Banana and Pecan Muffins

Over riped bananas???don't waste them. I usually turned them to a dessert.... I usually have  mixed fruits and veggies smoothies every morning and I noticed the other day that, the 3 bananas left on the kitchen counter were over riped and I don't feel like they are  still good  for my smoothies that week.... so  I decided to scan my recipe book and make those over riped bananas something tasty. I found this  very easy to follow recipe and I just modified it and it turns very good.

1 cup all-purpose flour
1/2 cup wheat flour
1 1/2 tsp. baking powder
1/4 cup vegetable oil
3/4 cup dark brown sugar
1 extra large eggs, room temperature
1 tsp. vanilla extract
3 bananas,mashed
1/2 cup chopped pecans
1/4 cup whole milk, room temperature

1. Preheat the oven to 375 degrees F. Prepare muffin tins. Sift the flour and baking powder into a small bowl. Set aside.

2. With the electric mixer, cream the vegetable oil and sugar.
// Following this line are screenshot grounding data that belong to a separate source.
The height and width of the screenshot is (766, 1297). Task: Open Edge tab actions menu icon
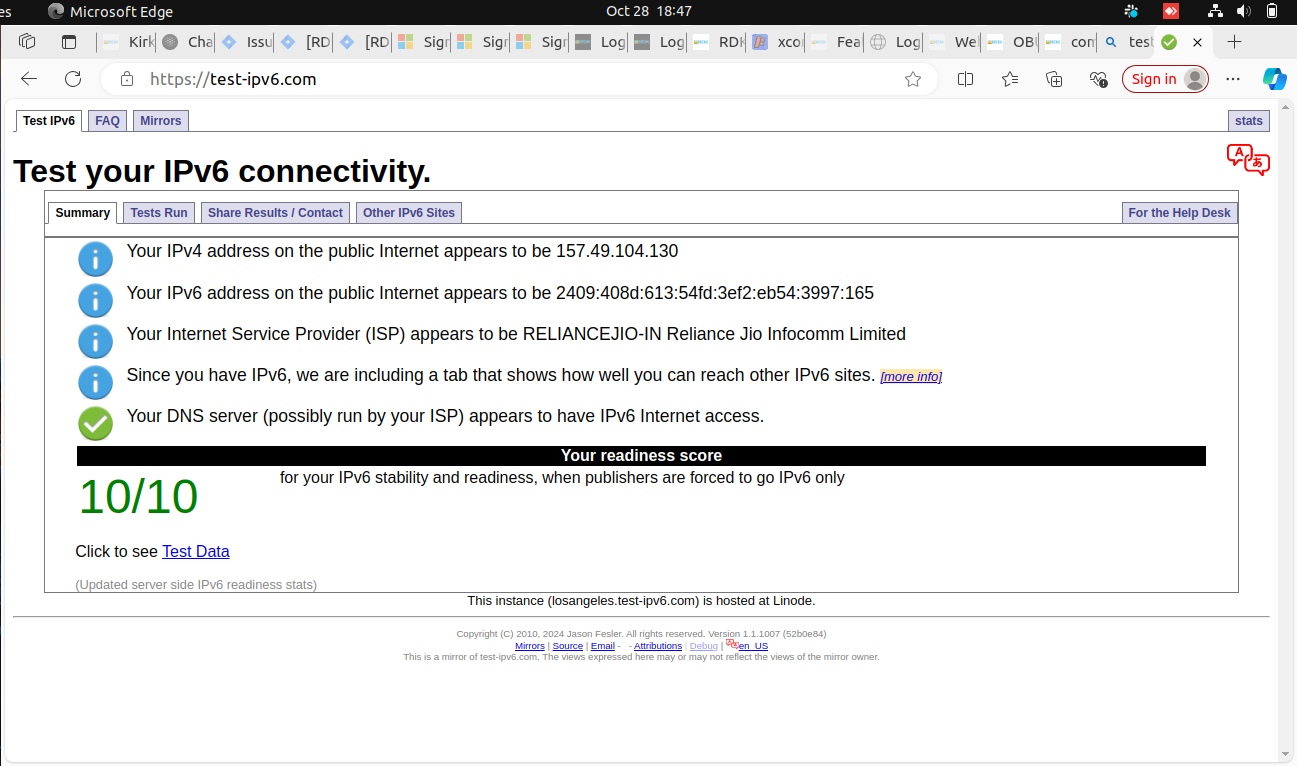27,42
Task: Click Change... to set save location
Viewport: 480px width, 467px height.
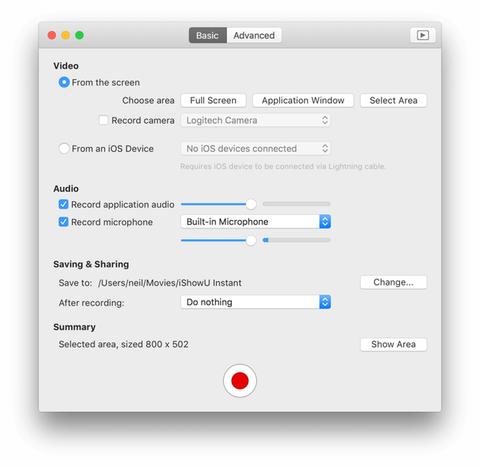Action: click(393, 282)
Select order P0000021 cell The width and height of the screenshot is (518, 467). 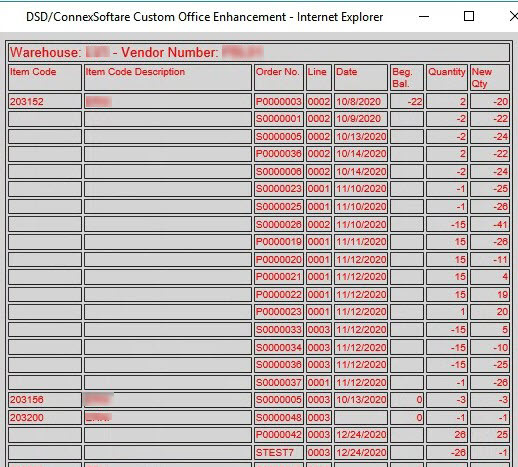point(279,277)
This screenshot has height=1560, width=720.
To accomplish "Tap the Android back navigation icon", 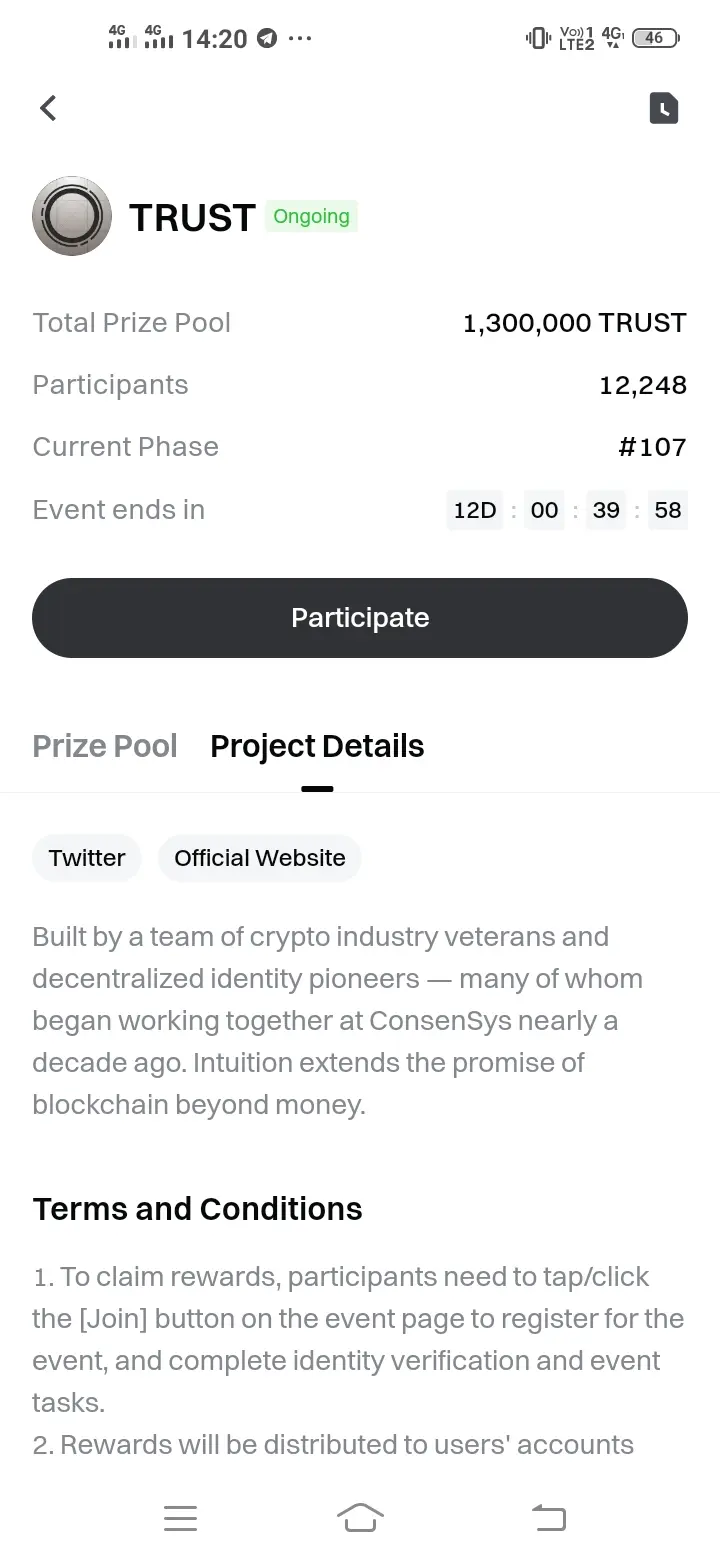I will tap(548, 1518).
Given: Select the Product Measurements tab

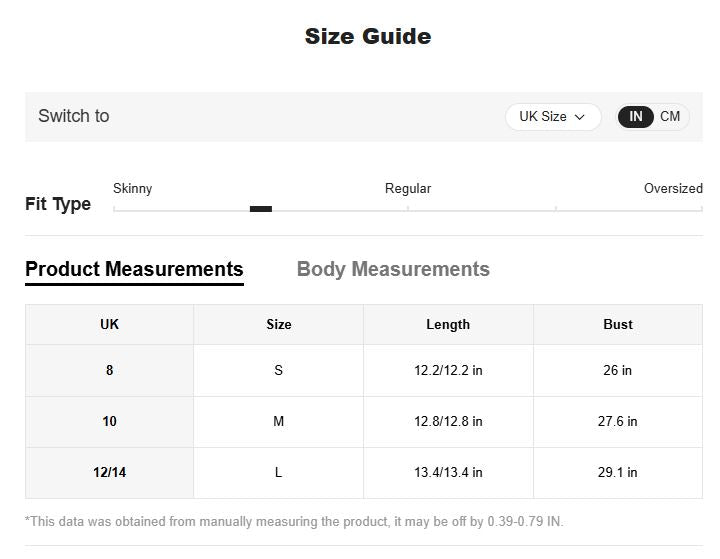Looking at the screenshot, I should [134, 269].
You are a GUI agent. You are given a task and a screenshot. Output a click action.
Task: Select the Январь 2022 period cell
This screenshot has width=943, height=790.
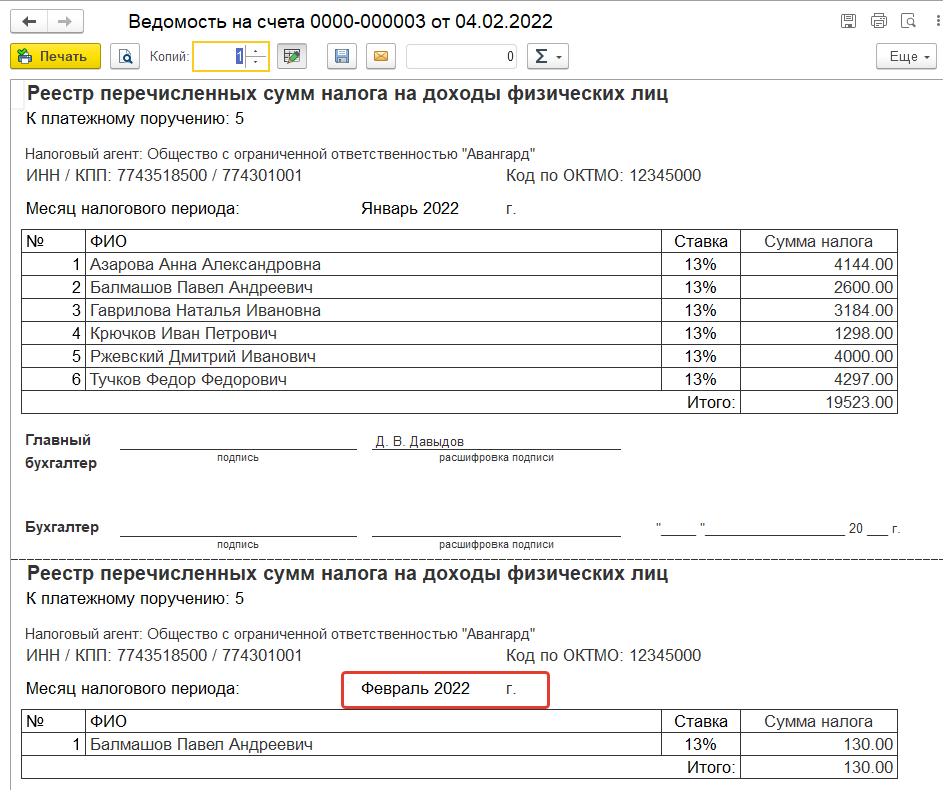pos(410,208)
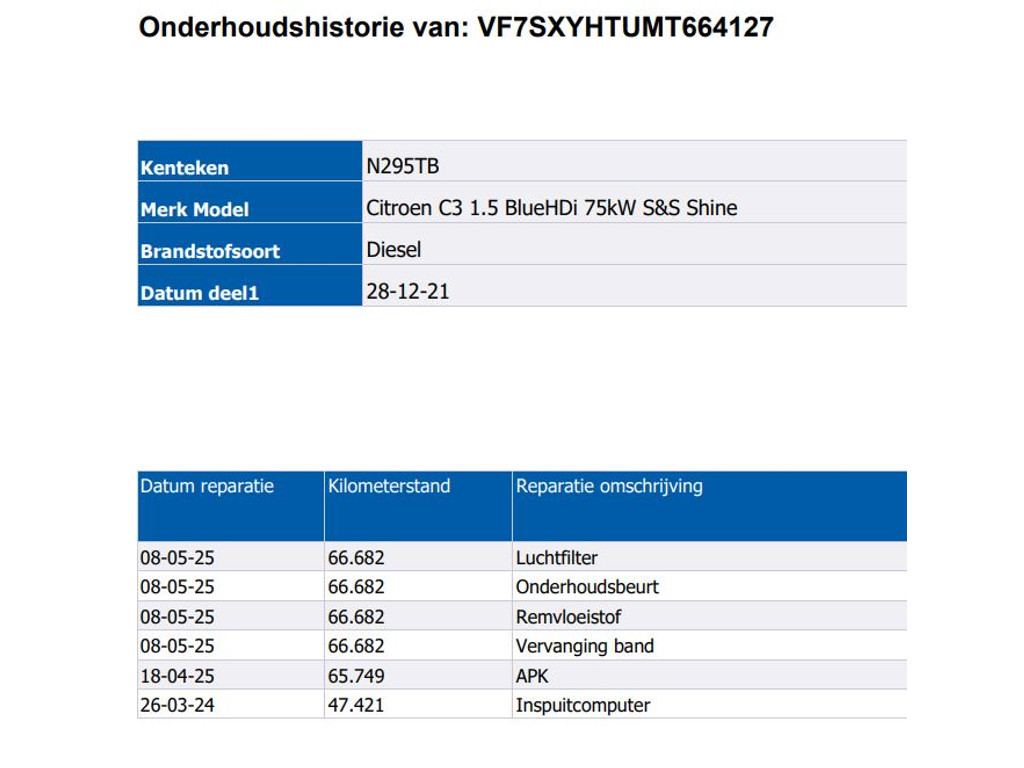Select the 65.749 mileage value

[356, 676]
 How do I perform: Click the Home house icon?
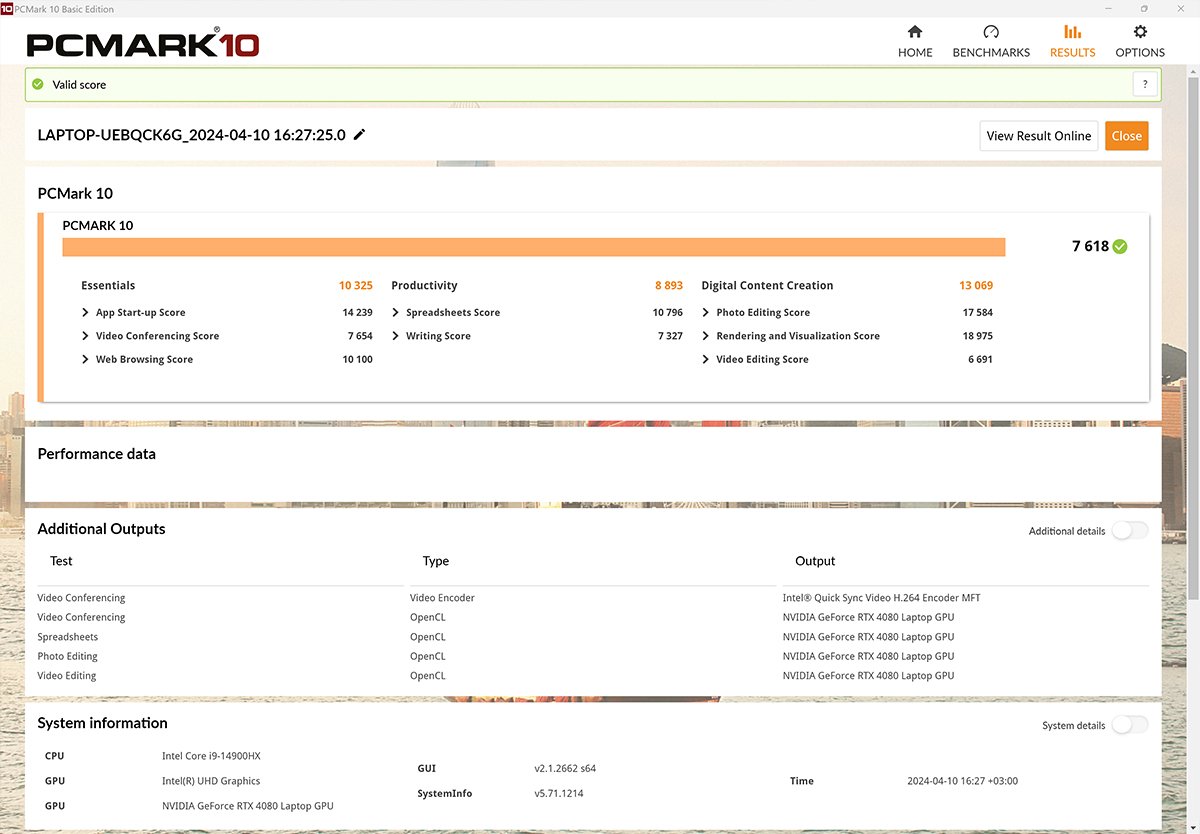coord(914,32)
Add the egg and vanilla extract and beat until fluffy. Mix in the banana.

3. Add the pecan nuts. With the mixer on low speed, beat with the flour mixture alternately with the milk.

4. Spoon the mixture into the prepared muffin cups, filling them 2/3 full. Bake the muffins until golden brown and a toothpick inserted into the center of a muffin comes out clean, about 20-25 minutes.

5. Let the muffins cool in the cups on a wire rack for about 10 minutes.

6. Leave it cool for another 10 minutes before serving.